Published: 01 June 2020
FIGURES
Abstract
View article
PDF
The topological organization of the brain, governed by the capacity of brain regions to synchronize their activity, allows for cost-effective performance during everyday cognitive activity. Functional connectivity is an fMRI method deemed task-specific and demand-dependent. Although the brain undergoes significant changes during healthy aging, conceptual knowledge and word-production accuracy are generally preserved. The exploration of task-induced functional connectivity patterns during active picture naming may thus provide additional information about healthy functional cerebral mechanisms that are specifically adapted to the cognitive activity at hand. The goal of this study is to assess and describe age-related differences in functional connectivity during an overt picture-naming task, as well as to compare age-related differences under complex task demand, defined by lexical frequency. Results suggest both age-specific and task-specific mechanisms. In the context of preserved behavioral performance in a picture-naming task, older adults show a complex array of differences in functional connectivity architecture, including both increases and decreases. In brief, there is increased segregation and specialization of regions that are classically assigned to naming processes.
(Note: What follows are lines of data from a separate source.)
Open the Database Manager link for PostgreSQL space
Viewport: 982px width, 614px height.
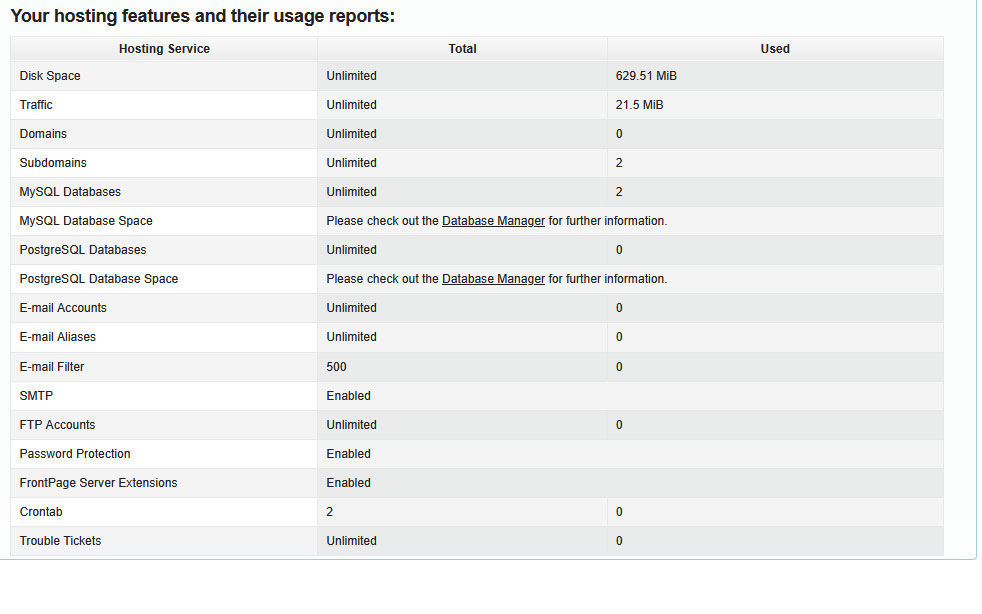(x=492, y=278)
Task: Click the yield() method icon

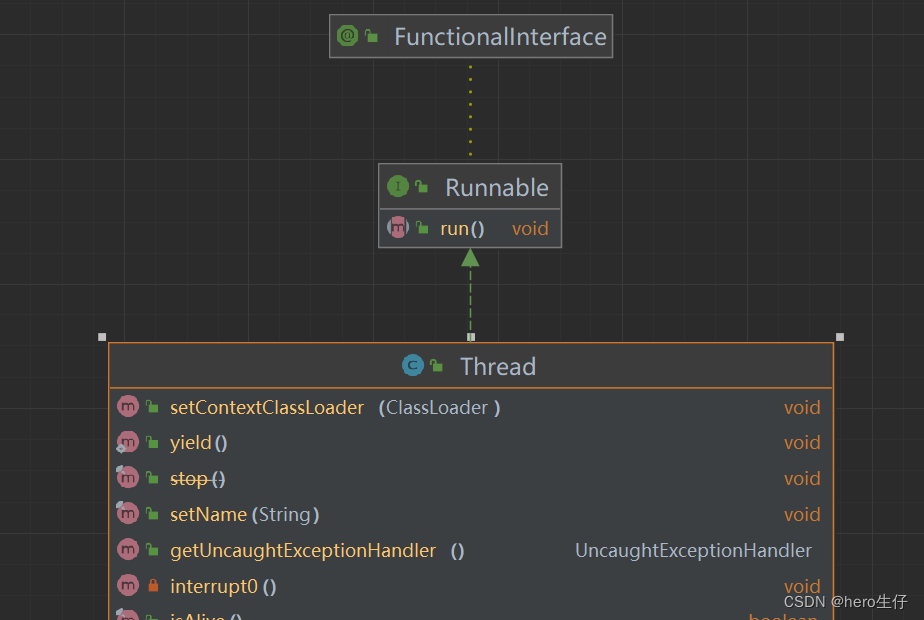Action: click(128, 442)
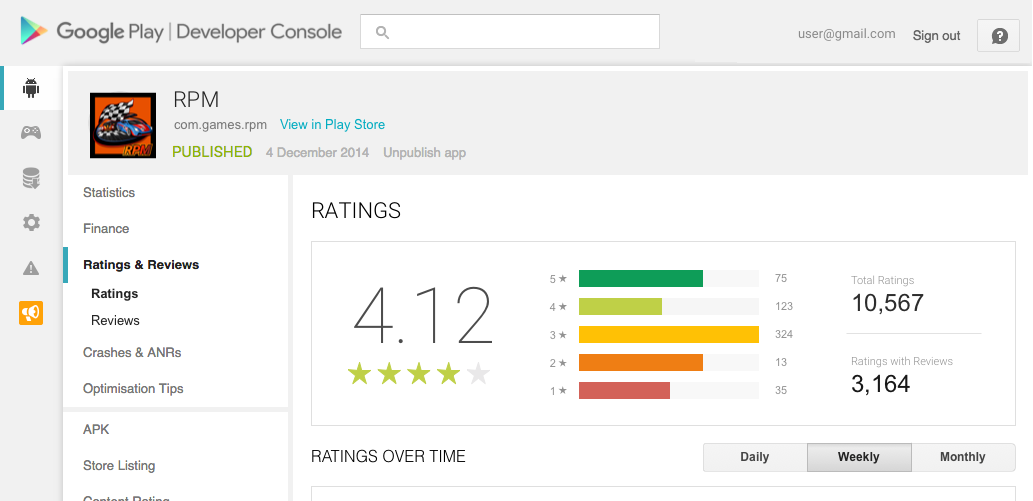
Task: Click the orange announcements megaphone icon
Action: coord(31,313)
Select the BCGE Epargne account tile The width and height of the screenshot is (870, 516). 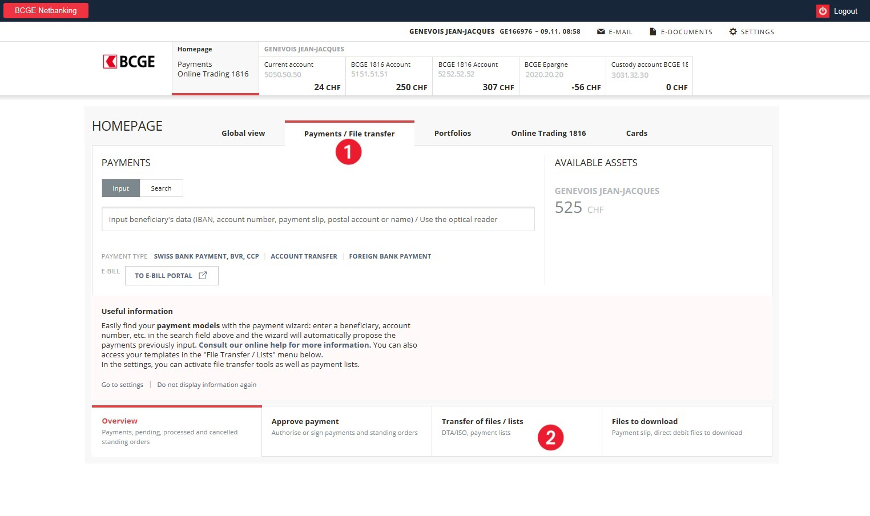(x=562, y=75)

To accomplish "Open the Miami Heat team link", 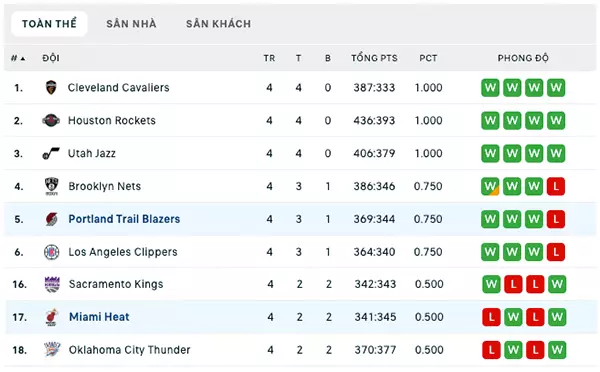I will point(99,317).
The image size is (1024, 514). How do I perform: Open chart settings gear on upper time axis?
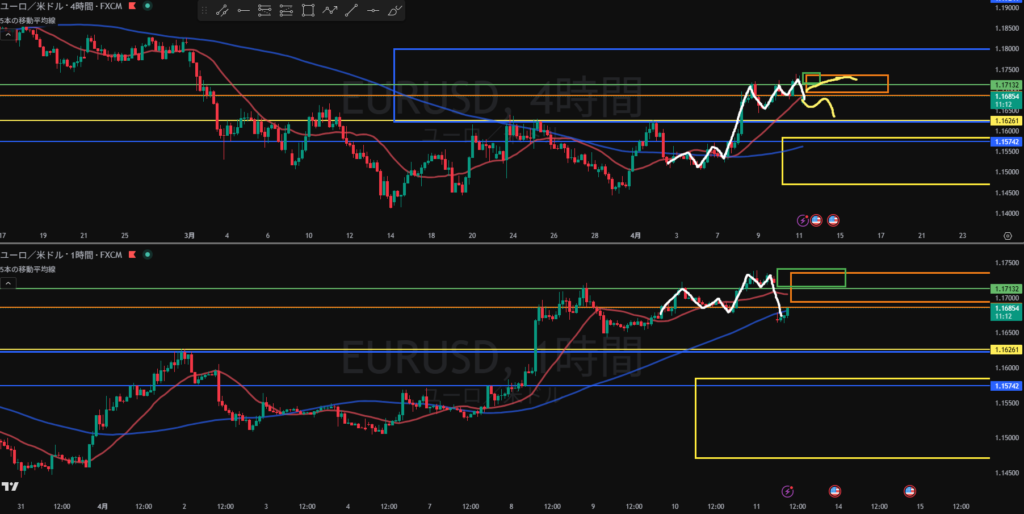pyautogui.click(x=1007, y=235)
Results also expand on previous word-production studies and suggest that motor regions are particularly subject to age-related differences. This study also provides the first indication that intrinsic task demand, as manipulated by lexical frequency, interacts little with the relationship between age and functional connectivity. Together, these findings confirm the value of task-induced functional connectivity analysis in revealing the brain organization that subserves task performance during healthy aging.